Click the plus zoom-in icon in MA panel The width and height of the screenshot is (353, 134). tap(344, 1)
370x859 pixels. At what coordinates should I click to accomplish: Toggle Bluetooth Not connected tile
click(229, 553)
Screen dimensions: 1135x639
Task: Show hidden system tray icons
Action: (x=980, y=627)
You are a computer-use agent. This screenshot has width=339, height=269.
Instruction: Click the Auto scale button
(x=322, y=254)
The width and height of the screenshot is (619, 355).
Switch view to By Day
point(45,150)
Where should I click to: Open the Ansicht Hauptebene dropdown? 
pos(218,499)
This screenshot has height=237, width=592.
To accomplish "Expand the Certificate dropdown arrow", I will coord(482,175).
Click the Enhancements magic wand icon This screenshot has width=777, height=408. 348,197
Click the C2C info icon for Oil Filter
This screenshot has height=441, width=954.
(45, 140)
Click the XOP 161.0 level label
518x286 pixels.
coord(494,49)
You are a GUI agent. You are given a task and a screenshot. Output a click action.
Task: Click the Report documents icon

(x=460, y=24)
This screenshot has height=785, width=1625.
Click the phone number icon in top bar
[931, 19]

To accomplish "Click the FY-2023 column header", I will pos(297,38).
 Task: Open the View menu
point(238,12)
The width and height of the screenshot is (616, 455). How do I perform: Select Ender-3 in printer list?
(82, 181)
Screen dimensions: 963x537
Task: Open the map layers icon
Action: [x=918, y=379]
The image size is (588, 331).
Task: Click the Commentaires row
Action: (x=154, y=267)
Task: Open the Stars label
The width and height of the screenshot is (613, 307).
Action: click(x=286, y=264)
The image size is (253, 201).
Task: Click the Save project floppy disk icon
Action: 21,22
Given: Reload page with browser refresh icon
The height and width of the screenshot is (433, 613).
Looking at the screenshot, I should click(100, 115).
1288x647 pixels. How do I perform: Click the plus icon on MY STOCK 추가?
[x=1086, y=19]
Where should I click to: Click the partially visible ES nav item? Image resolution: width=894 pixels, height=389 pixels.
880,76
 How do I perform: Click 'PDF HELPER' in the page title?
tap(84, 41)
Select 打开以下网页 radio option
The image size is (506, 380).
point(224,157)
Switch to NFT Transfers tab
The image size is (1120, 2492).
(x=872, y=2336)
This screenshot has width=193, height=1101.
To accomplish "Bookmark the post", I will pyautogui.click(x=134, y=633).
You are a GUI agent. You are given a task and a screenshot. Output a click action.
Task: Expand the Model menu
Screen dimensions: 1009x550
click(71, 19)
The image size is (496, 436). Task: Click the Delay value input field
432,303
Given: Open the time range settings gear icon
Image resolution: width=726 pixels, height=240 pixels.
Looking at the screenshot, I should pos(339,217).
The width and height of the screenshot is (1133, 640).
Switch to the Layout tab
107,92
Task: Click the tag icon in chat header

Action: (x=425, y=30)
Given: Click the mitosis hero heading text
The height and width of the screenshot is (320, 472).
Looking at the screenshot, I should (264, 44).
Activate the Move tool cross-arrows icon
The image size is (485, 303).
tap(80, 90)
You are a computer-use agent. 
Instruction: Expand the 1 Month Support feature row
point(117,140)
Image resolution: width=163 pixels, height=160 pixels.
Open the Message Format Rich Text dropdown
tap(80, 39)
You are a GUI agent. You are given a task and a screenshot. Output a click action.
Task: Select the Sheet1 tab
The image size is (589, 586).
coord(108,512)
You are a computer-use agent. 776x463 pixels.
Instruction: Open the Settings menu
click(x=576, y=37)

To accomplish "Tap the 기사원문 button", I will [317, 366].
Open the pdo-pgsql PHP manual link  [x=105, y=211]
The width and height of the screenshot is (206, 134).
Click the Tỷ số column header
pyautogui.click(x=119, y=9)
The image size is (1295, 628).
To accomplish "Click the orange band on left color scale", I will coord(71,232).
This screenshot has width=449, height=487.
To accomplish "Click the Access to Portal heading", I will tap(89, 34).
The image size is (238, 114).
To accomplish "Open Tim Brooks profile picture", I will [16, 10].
□ □ □ □ □ □ □
Disponga in una tabella Markdown, con le colonne "Numero" e "Riga del materiale", le righe del materiale a partire da quella che contiene "The width and height of the screenshot is (206, 134)." fino alla fine del materiale, entrambe incluse. Ometta le righe vuote.

Compito svolto
| Numero | Riga del materiale |
|---|---|
| 1 | The width and height of the screenshot is (206, 134). |
| 2 | Click the Tỷ số column header |
| 3 | pyautogui.click(x=119, y=9) |
| 4 | The image size is (1295, 628). |
| 5 | To accomplish "Click the orange band on left color scale", I will coord(71,232). |
| 6 | This screenshot has width=449, height=487. |
| 7 | To accomplish "Click the Access to Portal heading", I will tap(89, 34). |
| 8 | The image size is (238, 114). |
| 9 | To accomplish "Open Tim Brooks profile picture", I will [16, 10]. |